Is my answer to the following question correct?
Discuss whether a rule of "partial generalization", i.e. $\frac{H(x)\rightarrow Gx}{\forall x H(x) \rightarrow \exists x Gx}$ is derivable as an inference rule in the Hilbert-calculus.
Answer: Assume that
(1) $\Sigma \vdash_H H(x) \rightarrow G(x)$, such that x does not occur free in $\Sigma$. Then, by universal generalization,
(2) $\Sigma \vdash_H \forall x( H(x) \rightarrow G(x))$. Now, by Axiom 4 and Modus Ponens, it follows that
(3) $\Sigma \vdash_H \forall x H(x) \rightarrow \forall x G(x)$. Application of the Deduction Theorem yields
(4) $\Sigma , \forall x H(x) \vdash_H \forall x G(x)$. But as
(5) $\forall x G(x) \vdash_H \exists x G(x)$ is a rule in $\vdash_H$,
(6) $\Sigma , \forall x H(x) \vdash_H \exists x G(x) $ follows by (4) and (5) via the Rule of Cut. Repeated application of the Deduction Theorem yields the desired result:
(7) $\Sigma \vdash_H \forall x H(x) \rightarrow \exists x G(x) $. ∎
Note: I made use of the following theorems, axioms and rules, which are all free to use for this exercise:
Universal Generalization in the Hilbert Calculus: $\frac {H}{\forall v H}$ (such that if H is deduced from $\Sigma$, then v must not occur free in $\Sigma$.
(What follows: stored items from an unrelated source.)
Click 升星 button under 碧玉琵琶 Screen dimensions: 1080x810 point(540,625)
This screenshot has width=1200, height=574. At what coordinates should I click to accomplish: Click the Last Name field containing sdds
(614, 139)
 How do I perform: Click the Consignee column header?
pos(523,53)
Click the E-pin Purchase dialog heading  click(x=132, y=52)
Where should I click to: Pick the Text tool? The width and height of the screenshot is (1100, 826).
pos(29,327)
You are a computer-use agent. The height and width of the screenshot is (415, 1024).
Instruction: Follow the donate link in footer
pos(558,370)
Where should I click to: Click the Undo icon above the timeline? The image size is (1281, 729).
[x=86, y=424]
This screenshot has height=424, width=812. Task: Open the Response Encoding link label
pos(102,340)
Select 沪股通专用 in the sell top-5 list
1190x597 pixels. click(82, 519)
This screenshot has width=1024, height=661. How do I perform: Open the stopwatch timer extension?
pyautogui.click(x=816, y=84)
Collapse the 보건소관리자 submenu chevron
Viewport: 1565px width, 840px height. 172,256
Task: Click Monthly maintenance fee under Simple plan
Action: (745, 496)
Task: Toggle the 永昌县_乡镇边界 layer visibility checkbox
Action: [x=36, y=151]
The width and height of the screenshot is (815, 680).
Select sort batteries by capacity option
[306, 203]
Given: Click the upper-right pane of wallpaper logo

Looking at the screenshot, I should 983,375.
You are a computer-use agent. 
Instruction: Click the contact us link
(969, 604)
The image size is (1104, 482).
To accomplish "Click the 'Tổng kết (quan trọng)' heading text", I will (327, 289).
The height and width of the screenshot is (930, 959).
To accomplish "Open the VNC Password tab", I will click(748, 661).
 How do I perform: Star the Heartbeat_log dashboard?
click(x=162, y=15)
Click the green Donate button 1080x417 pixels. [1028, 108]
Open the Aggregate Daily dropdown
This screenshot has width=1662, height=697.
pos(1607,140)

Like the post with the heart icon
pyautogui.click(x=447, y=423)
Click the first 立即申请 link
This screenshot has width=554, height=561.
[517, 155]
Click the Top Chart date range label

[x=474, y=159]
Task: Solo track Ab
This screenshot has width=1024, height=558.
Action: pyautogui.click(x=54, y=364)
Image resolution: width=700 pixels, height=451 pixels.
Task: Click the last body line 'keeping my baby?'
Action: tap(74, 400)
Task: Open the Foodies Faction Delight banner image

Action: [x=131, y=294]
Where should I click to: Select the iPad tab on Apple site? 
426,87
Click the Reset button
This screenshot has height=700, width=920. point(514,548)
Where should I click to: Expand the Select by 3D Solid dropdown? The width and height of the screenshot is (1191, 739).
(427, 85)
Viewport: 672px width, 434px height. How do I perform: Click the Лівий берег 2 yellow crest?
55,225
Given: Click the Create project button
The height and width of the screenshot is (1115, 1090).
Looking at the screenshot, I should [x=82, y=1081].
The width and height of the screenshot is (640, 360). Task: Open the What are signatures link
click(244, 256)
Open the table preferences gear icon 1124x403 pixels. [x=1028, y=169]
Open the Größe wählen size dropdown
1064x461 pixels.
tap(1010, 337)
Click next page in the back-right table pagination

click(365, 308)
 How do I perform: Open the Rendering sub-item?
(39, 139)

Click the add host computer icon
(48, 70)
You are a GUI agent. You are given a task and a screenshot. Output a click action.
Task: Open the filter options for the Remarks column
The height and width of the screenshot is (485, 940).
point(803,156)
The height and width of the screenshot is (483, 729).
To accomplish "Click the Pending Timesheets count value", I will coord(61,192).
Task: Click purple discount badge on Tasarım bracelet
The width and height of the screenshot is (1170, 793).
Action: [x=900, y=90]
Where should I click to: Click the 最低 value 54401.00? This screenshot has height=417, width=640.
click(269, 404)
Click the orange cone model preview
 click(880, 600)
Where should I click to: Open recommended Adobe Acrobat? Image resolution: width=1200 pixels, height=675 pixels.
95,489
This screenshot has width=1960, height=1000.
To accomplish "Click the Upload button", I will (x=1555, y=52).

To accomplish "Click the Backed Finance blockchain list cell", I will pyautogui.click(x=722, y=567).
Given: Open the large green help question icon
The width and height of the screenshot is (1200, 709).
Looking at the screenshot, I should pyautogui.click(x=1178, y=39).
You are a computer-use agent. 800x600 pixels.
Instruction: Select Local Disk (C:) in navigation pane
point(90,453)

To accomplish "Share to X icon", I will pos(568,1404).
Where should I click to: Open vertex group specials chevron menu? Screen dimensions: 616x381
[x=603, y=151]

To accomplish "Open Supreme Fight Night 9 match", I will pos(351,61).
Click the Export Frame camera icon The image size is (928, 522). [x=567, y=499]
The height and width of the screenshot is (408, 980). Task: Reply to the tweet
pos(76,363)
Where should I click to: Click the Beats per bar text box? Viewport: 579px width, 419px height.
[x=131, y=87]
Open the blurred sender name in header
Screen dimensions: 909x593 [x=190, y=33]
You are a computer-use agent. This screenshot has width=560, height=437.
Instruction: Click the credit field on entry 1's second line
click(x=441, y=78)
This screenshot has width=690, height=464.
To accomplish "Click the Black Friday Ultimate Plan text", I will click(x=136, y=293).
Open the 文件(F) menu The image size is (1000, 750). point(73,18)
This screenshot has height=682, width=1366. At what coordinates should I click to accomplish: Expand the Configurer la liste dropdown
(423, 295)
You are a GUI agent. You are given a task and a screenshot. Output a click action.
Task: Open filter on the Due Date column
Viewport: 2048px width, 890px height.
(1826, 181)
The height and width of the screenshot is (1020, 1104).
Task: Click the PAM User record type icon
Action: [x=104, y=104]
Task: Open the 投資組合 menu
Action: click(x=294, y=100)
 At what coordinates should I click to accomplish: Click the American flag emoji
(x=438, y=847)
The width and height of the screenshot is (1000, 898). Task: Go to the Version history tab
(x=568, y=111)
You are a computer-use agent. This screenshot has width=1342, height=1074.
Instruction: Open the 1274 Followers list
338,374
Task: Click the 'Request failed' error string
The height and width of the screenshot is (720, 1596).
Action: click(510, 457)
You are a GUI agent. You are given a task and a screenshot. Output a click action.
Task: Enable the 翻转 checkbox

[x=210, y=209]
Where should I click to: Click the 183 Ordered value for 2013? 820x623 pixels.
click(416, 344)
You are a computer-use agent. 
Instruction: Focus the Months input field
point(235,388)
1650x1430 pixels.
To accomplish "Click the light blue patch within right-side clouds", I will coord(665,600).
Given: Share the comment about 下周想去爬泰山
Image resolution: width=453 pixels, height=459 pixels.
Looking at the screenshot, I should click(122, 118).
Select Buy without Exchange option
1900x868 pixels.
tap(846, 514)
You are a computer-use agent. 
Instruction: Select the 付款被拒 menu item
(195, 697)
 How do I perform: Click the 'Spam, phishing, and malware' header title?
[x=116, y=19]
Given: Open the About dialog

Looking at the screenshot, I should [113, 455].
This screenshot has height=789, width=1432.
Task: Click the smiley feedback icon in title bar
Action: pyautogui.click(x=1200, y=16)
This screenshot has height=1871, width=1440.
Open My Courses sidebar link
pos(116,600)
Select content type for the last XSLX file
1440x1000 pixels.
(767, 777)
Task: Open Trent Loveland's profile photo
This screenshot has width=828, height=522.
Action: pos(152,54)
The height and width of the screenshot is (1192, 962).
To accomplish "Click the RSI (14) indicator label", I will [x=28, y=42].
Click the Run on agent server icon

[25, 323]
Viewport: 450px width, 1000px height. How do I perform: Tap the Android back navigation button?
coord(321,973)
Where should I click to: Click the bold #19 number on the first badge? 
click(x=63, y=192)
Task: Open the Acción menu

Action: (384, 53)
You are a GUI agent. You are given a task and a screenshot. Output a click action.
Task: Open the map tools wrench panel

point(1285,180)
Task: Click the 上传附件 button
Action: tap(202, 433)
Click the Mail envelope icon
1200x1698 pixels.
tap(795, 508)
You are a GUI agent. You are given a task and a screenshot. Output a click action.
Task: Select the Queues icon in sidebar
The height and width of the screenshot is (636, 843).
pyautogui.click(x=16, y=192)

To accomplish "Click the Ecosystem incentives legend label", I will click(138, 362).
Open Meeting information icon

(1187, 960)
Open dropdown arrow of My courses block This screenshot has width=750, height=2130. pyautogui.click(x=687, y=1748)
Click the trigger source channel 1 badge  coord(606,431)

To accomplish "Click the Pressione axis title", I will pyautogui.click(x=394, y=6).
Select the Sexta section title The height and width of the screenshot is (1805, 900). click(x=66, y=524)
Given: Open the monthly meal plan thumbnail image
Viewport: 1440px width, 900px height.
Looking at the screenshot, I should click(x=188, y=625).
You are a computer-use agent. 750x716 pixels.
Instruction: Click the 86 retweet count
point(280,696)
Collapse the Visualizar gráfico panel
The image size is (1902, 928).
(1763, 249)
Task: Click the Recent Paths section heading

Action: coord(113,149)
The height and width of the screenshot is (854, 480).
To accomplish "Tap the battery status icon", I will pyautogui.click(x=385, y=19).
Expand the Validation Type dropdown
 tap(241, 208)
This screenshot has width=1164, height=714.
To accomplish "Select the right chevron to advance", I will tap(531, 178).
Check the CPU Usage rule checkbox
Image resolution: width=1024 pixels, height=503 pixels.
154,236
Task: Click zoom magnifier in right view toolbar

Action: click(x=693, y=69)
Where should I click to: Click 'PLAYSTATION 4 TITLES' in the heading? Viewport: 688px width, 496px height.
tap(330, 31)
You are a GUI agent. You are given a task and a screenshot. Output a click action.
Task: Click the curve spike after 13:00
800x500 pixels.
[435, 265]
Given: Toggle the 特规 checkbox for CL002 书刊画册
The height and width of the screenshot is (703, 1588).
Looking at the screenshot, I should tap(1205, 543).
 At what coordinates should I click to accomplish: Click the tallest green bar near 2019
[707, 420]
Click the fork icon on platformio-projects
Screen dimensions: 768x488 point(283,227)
Axiom 4 of the Hilbert Calculus: $\forall v (H_1 \rightarrow H_2) \rightarrow (\forall v H_1 \rightarrow \forall v H_2)$
Deduction Theorem: $\Sigma , H \vdash G$ iff $\Sigma \vdash H \rightarrow G$
Rule of Cut: $\Sigma \vdash C, \Delta \cup {C} \vdash H \Rightarrow \Sigma, \Delta \vdash H$
I also presuppose (5) as an evident rule.